** Exercise instructions **
Line by line, repeat the material below without any deviation.

^^^^^^^^

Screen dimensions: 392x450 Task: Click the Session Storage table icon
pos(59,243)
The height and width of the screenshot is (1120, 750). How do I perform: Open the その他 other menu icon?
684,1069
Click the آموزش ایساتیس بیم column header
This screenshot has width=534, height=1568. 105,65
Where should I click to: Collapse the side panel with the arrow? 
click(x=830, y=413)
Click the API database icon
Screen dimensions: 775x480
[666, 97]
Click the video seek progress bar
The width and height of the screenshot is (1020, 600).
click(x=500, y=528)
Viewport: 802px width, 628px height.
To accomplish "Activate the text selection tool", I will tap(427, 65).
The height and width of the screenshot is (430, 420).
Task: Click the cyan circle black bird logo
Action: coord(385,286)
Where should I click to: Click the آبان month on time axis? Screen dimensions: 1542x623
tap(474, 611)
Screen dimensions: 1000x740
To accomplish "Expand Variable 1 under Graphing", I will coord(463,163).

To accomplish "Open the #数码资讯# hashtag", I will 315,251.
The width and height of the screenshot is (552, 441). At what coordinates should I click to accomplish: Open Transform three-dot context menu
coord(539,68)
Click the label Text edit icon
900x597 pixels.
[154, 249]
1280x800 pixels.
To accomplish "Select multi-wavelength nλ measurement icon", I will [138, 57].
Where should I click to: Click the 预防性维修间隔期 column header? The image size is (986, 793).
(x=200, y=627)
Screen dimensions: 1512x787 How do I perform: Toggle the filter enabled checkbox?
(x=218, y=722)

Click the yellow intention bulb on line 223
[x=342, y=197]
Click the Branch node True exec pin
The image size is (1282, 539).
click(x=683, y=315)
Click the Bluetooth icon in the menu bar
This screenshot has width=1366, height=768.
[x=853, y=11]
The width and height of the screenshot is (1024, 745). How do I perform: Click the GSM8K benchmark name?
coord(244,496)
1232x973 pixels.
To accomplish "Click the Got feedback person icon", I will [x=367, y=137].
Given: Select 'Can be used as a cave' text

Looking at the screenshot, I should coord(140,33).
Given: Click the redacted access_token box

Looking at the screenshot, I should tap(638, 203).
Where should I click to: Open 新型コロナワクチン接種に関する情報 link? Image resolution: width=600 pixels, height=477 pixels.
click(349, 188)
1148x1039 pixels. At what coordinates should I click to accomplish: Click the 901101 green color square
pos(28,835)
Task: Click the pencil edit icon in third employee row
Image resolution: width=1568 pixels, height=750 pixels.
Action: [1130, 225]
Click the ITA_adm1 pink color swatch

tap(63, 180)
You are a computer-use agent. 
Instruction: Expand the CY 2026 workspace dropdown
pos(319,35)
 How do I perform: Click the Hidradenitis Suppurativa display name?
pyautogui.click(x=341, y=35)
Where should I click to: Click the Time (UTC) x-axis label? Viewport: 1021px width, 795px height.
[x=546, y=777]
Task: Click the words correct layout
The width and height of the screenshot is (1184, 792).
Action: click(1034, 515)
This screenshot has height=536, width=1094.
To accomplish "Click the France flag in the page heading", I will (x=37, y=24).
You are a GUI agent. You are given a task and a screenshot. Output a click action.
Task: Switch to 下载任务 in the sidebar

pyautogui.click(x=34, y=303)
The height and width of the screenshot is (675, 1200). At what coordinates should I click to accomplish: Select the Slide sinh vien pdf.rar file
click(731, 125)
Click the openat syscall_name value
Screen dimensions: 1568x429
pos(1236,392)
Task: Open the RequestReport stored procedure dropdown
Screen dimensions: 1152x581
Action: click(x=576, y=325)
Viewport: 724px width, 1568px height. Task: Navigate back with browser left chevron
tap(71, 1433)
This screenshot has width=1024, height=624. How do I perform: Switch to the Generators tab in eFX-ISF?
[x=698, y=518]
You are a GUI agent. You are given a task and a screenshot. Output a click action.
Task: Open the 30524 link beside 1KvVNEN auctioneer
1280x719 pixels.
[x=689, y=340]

^^^^^^^^

** Output of the exercise **
Screen dimensions: 392x450 Task: Click the Session Storage table icon
pos(59,243)
The height and width of the screenshot is (1120, 750). How do I perform: Open the その他 other menu icon?
684,1069
Click the آموزش ایساتیس بیم column header
This screenshot has width=534, height=1568. 105,65
Where should I click to: Collapse the side panel with the arrow? 
click(x=830, y=413)
Click the API database icon
Screen dimensions: 775x480
[666, 97]
Click the video seek progress bar
The width and height of the screenshot is (1020, 600).
click(x=500, y=528)
Viewport: 802px width, 628px height.
To accomplish "Activate the text selection tool", I will tap(427, 65).
The height and width of the screenshot is (430, 420).
Task: Click the cyan circle black bird logo
Action: coord(385,286)
Where should I click to: Click the آبان month on time axis? Screen dimensions: 1542x623
tap(474, 611)
Screen dimensions: 1000x740
To accomplish "Expand Variable 1 under Graphing", I will coord(463,163).

To accomplish "Open the #数码资讯# hashtag", I will 315,251.
The width and height of the screenshot is (552, 441). At what coordinates should I click to accomplish: Open Transform three-dot context menu
coord(539,68)
Click the label Text edit icon
900x597 pixels.
[154, 249]
1280x800 pixels.
To accomplish "Select multi-wavelength nλ measurement icon", I will [138, 57].
Where should I click to: Click the 预防性维修间隔期 column header? The image size is (986, 793).
(x=200, y=627)
Screen dimensions: 1512x787 How do I perform: Toggle the filter enabled checkbox?
(x=218, y=722)

Click the yellow intention bulb on line 223
[x=342, y=197]
Click the Branch node True exec pin
The image size is (1282, 539).
click(x=683, y=315)
Click the Bluetooth icon in the menu bar
This screenshot has width=1366, height=768.
[x=853, y=11]
The width and height of the screenshot is (1024, 745). How do I perform: Click the GSM8K benchmark name?
coord(244,496)
1232x973 pixels.
To accomplish "Click the Got feedback person icon", I will [x=367, y=137].
Given: Select 'Can be used as a cave' text

Looking at the screenshot, I should coord(140,33).
Given: Click the redacted access_token box

Looking at the screenshot, I should tap(638, 203).
Where should I click to: Open 新型コロナワクチン接種に関する情報 link? Image resolution: width=600 pixels, height=477 pixels.
click(349, 188)
1148x1039 pixels. At what coordinates should I click to accomplish: Click the 901101 green color square
pos(28,835)
Task: Click the pencil edit icon in third employee row
Image resolution: width=1568 pixels, height=750 pixels.
Action: [1130, 225]
Click the ITA_adm1 pink color swatch

tap(63, 180)
You are a computer-use agent. 
Instruction: Expand the CY 2026 workspace dropdown
pos(319,35)
 How do I perform: Click the Hidradenitis Suppurativa display name?
pyautogui.click(x=341, y=35)
Where should I click to: Click the Time (UTC) x-axis label? Viewport: 1021px width, 795px height.
[x=546, y=777]
Task: Click the words correct layout
The width and height of the screenshot is (1184, 792).
Action: click(1034, 515)
This screenshot has height=536, width=1094.
To accomplish "Click the France flag in the page heading", I will (x=37, y=24).
You are a GUI agent. You are given a task and a screenshot. Output a click action.
Task: Switch to 下载任务 in the sidebar

pyautogui.click(x=34, y=303)
The height and width of the screenshot is (675, 1200). At what coordinates should I click to accomplish: Select the Slide sinh vien pdf.rar file
click(731, 125)
Click the openat syscall_name value
Screen dimensions: 1568x429
pos(1236,392)
Task: Open the RequestReport stored procedure dropdown
Screen dimensions: 1152x581
Action: click(x=576, y=325)
Viewport: 724px width, 1568px height. Task: Navigate back with browser left chevron
tap(71, 1433)
This screenshot has width=1024, height=624. How do I perform: Switch to the Generators tab in eFX-ISF?
[x=698, y=518]
You are a GUI agent. You are given a task and a screenshot. Output a click action.
Task: Open the 30524 link beside 1KvVNEN auctioneer
1280x719 pixels.
[x=689, y=340]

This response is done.